** BRIEF **
Reproduce the items below verbatim, starting at the very first line and ending at the line that contains "click(576, 177)".

--- START ---

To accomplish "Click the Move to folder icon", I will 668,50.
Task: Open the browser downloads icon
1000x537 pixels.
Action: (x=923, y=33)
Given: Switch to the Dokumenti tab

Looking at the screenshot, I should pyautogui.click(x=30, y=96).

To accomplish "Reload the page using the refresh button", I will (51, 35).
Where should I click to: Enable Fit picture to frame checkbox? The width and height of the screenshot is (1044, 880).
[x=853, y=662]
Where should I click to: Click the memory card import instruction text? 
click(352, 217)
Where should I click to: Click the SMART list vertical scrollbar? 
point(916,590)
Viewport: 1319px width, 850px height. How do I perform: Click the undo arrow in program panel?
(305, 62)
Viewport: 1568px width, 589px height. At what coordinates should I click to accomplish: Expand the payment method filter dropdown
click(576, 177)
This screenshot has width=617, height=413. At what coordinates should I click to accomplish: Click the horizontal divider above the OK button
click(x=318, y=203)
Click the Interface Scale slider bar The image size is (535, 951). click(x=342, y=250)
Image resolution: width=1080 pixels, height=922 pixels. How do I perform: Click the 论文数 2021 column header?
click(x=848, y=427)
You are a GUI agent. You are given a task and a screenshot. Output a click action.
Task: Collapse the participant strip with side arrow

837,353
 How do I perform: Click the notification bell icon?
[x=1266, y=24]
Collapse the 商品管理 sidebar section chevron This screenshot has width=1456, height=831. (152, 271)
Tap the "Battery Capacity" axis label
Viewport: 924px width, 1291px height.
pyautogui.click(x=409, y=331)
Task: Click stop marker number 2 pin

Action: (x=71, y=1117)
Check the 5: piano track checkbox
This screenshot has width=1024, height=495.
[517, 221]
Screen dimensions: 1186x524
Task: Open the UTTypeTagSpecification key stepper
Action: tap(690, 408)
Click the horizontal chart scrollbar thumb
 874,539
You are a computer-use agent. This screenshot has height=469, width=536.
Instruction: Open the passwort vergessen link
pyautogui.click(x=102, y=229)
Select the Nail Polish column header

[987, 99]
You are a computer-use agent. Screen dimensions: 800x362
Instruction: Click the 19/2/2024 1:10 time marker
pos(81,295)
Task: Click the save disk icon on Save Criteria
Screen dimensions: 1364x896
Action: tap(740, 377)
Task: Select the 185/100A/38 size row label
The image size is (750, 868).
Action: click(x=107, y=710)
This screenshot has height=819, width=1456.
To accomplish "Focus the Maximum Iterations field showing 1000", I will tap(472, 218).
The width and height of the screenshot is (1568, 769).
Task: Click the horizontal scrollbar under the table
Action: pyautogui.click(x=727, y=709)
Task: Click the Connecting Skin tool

--- END ---

** RESULT **
To accomplish "Click the Move to folder icon", I will 668,50.
Task: Open the browser downloads icon
1000x537 pixels.
Action: (x=923, y=33)
Given: Switch to the Dokumenti tab

Looking at the screenshot, I should pyautogui.click(x=30, y=96).

To accomplish "Reload the page using the refresh button", I will (51, 35).
Where should I click to: Enable Fit picture to frame checkbox? The width and height of the screenshot is (1044, 880).
[x=853, y=662]
Where should I click to: Click the memory card import instruction text? 
click(352, 217)
Where should I click to: Click the SMART list vertical scrollbar? 
point(916,590)
Viewport: 1319px width, 850px height. How do I perform: Click the undo arrow in program panel?
(305, 62)
Viewport: 1568px width, 589px height. At what coordinates should I click to accomplish: Expand the payment method filter dropdown
click(576, 177)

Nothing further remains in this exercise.